Brilliant Poetry Nights at the Howcroft Bolton and the Boars Head Middleton, both nights exceptional. It is National Poetry Day on the 9th October I always submit a poem to be displayed in the local Libraries around the town . This year the theme is Work. There is a exhibition at the Museum of Humphrey Spender photographs 1930 & 1940 . I spent a few hours enjoying the displays and watching archive footage of old Bolton looking for inspiration . It really took me back to my childhood, seeing the town as it was and witnessing events that had been over the past sixty plus years. I am not going to mention the weather.
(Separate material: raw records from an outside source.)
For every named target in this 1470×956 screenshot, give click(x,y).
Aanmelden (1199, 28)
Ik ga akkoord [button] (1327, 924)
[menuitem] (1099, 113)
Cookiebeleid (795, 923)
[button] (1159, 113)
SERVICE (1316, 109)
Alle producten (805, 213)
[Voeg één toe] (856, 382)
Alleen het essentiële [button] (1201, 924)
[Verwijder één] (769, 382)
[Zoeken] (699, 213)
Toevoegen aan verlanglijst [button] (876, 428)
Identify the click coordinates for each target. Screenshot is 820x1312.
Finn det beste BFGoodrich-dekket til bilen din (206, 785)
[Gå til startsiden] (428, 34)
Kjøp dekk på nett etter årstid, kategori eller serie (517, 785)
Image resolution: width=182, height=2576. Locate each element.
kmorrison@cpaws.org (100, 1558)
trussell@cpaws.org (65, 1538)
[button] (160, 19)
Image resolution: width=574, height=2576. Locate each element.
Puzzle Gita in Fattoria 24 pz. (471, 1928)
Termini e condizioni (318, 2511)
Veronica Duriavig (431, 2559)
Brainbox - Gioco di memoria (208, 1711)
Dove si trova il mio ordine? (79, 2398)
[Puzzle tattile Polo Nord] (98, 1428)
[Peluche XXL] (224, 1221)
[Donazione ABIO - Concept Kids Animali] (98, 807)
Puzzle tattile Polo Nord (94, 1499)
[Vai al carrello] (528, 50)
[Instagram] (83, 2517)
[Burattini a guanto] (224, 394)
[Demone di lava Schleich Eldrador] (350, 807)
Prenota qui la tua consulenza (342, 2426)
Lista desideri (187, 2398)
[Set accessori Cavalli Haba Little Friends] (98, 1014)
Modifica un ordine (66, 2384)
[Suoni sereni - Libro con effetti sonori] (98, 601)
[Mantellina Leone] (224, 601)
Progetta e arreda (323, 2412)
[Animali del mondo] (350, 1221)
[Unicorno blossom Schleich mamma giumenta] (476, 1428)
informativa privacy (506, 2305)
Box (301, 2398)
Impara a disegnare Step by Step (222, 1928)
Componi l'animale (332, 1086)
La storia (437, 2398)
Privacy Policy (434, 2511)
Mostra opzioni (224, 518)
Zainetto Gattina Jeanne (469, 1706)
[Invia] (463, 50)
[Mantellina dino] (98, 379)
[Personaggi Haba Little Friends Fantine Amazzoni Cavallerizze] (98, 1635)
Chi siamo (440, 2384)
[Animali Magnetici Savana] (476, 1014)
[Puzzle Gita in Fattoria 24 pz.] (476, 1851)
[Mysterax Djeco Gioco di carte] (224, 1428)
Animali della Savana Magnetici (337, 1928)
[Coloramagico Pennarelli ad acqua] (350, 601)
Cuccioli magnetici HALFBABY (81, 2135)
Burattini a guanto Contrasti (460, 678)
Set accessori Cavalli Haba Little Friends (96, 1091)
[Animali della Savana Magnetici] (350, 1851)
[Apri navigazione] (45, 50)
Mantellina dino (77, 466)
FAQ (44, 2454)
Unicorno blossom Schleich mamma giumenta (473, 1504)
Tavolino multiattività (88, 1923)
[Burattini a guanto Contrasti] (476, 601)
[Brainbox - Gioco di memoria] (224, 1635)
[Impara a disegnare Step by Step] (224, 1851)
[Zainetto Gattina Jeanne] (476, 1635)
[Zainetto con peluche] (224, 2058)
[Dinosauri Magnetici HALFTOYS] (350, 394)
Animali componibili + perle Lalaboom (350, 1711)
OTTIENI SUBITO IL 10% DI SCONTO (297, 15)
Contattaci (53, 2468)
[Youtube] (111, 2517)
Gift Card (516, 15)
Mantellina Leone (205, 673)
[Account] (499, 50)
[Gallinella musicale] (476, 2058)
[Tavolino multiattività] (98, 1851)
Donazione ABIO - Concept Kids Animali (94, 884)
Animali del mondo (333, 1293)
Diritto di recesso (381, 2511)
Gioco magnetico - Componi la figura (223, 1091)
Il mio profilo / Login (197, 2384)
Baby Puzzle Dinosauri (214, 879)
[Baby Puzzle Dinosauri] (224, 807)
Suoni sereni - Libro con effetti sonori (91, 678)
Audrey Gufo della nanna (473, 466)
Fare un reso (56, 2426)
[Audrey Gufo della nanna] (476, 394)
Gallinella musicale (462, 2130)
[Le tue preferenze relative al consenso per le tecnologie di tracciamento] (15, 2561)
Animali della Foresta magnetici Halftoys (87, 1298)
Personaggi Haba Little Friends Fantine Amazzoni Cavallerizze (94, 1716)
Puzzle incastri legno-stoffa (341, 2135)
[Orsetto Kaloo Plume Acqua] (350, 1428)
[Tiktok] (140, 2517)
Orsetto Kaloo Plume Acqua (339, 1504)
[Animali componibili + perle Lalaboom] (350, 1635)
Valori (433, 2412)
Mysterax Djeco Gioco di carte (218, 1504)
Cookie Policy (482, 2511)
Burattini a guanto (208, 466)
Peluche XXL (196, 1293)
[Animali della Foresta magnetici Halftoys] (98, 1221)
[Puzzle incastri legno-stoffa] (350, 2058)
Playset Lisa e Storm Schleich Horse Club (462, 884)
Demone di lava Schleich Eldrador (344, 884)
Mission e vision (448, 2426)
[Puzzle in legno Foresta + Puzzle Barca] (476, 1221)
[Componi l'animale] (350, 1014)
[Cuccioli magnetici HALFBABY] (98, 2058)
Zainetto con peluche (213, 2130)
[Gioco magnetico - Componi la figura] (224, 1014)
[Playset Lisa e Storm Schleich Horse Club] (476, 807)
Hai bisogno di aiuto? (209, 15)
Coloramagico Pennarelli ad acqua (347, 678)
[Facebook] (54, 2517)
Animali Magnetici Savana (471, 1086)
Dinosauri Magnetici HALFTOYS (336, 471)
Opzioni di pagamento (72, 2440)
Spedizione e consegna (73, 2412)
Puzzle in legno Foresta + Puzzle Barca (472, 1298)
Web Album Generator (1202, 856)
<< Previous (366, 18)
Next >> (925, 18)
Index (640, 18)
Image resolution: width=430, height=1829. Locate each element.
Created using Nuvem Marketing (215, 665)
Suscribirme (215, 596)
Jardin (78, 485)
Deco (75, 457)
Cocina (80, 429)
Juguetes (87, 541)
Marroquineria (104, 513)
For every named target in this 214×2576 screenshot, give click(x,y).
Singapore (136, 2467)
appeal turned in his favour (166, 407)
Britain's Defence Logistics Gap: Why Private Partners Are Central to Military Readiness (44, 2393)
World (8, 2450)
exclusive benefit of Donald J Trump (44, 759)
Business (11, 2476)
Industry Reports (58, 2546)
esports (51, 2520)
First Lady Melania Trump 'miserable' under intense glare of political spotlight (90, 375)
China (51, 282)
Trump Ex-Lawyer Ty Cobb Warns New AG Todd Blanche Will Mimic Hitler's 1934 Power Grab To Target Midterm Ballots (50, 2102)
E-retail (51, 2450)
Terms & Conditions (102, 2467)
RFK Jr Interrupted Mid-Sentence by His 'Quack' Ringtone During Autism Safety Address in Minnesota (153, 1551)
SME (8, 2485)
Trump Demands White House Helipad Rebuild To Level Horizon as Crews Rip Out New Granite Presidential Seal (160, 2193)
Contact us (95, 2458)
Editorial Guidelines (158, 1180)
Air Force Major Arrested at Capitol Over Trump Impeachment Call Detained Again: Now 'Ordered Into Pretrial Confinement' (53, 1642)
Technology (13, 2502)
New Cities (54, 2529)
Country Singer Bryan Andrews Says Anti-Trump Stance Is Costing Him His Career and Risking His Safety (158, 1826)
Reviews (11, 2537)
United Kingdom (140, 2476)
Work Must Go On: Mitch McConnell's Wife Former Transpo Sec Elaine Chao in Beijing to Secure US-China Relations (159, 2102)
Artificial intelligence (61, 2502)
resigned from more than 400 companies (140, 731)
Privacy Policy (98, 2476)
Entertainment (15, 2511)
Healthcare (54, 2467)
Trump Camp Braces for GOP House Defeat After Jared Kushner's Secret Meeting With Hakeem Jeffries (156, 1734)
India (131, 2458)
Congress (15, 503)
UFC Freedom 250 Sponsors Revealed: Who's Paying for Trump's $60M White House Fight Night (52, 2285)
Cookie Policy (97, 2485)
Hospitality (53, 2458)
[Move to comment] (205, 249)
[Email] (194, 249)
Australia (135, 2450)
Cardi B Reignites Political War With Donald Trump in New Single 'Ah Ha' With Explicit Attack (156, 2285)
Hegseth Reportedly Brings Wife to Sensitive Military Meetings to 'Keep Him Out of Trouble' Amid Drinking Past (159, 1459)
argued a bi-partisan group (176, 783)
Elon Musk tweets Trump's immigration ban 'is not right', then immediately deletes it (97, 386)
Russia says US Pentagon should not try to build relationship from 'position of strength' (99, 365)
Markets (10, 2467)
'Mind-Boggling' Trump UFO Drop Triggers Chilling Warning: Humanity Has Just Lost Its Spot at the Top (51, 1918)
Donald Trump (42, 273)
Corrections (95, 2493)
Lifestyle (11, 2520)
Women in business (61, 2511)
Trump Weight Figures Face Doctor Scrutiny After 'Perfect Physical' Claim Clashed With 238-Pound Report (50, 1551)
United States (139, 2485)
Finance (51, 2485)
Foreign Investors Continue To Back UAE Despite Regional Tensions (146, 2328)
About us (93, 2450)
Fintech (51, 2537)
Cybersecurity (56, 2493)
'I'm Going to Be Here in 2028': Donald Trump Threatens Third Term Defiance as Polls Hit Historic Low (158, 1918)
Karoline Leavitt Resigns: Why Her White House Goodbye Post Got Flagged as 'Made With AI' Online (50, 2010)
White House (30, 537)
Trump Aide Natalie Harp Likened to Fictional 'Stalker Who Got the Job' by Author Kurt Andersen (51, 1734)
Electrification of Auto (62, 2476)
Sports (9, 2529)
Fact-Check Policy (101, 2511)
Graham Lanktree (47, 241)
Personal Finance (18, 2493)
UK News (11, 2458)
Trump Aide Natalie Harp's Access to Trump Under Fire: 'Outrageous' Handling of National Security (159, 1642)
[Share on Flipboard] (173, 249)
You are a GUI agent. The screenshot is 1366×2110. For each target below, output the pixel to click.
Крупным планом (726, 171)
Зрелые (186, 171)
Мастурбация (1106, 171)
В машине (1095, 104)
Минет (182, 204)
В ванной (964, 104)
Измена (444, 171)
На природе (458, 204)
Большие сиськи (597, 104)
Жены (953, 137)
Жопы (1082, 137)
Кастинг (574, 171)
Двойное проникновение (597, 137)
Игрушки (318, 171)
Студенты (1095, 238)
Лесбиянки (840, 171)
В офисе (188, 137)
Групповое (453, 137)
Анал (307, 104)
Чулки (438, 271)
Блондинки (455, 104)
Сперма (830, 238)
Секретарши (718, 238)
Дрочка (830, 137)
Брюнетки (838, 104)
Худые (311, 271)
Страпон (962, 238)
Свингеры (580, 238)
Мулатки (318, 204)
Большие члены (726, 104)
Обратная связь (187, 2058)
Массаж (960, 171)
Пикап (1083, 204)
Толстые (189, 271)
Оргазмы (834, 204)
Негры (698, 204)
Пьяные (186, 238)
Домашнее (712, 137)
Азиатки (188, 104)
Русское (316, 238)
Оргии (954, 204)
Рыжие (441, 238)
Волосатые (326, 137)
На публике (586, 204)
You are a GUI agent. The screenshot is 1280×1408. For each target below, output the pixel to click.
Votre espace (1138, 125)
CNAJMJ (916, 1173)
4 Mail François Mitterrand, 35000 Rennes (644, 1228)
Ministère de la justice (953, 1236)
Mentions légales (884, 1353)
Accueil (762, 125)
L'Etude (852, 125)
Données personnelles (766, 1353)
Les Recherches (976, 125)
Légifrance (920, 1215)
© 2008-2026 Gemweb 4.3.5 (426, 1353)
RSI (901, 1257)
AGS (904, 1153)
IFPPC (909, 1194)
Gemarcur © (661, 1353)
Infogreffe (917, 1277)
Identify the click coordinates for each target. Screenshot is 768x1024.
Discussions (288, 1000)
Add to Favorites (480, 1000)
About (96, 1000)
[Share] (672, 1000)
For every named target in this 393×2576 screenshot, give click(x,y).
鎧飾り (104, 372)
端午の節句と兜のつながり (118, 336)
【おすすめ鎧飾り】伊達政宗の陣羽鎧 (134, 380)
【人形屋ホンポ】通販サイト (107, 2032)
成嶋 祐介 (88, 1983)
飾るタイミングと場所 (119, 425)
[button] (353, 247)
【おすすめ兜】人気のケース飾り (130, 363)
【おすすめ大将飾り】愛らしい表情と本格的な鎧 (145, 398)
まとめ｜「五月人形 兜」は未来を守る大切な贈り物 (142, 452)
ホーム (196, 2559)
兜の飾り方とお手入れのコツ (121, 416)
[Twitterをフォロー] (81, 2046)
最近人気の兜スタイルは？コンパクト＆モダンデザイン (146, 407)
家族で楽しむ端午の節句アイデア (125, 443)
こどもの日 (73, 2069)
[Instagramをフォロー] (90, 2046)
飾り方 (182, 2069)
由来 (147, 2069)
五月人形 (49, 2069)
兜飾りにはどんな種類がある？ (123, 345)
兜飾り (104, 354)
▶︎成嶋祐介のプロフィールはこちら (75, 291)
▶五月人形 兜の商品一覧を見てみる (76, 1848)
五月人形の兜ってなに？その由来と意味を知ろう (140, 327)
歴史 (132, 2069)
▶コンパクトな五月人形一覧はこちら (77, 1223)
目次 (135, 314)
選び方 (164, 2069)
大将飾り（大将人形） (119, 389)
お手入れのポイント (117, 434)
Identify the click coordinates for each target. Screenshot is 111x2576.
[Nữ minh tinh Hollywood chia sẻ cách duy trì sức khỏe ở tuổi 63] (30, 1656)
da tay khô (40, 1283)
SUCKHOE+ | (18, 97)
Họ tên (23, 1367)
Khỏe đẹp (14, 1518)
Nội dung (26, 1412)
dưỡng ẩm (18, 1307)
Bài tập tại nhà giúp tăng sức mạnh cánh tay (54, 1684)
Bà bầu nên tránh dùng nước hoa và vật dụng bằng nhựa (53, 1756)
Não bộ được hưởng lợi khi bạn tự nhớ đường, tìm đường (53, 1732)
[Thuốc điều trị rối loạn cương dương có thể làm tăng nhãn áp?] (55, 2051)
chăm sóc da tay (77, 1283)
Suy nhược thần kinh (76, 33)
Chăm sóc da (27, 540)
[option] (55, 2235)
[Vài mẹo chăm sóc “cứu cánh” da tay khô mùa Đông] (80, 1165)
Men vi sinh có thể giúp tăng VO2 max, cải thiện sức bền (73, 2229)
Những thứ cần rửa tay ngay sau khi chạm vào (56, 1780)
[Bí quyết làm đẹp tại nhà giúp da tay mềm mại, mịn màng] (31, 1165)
Its still bad.

Market Information
http://www.bolton.gov.uk/portal/page?_pageid=367,128731&_dad=portal92&_schema=PORTAL92

Visit Spenders website
http://spender.boltonmuseums.org.uk/index.html

My Poem for National Poetry Day inspired by Spender`s photographs.

King Cotton

In bygone years times where hard
For men, women and children at work
In the Cotton Mills
Of Lancashire.
Industrial Revolution built
Distinctive towns of tall chimneys
Belching soot and smoke
Into the sky with menace.

Whole families toiled
Amidst the heat dust and noise.
Machinery and men
Processed the cotton.
Raw cotton picked by slaves
In searing sun and servitude.
Shipped across the sea.
Combed and spun in
Hot Humid unhealthy
Environment, ideal for the cotton
But not the workers.

Long days without daylight,
Fresh air denied.
The endless drumming of machines,
The pounding of the belts and pulleys
Detrimental and deafening .
A constant fluttering of fine fibres
Float in the air
Clogging lungs.
Accidents a common feature
Of cleaned machinery, that did not stop.

Clothes and hair
Festooned like Christmas ornaments
A permanent reminder to all
Of who they were.
Hooters heard throughout the town
Called the workers,
Equally strident
Released them.
The huge steam engine stilled.
Machines rumbled to silence,
Cog wheels coaxed singing belts to stop.
Rooms became quiet, as Cathedrals.
Lines of weary workers
Clogs on cobbles
Shuffle by like a defeated army in retreat.

Mills at night like ships at sea
Windows ablaze,
The steady beat of the pistons
Heard throughout streets of
Terraced houses, row after row.
A depressive reflection of life
In cotton towns.
Poverty and harsh times, forcing
Children and women
To take the industrial treadmill
That made Cotton King and Cotton Barons rich.

And did those feet in bygone years
Walk upon Northern cobble streets.
And did the mighty engines roar
In all those dark satanic mills.
And did those rich Cotton Barons
Live well, in English pastures green.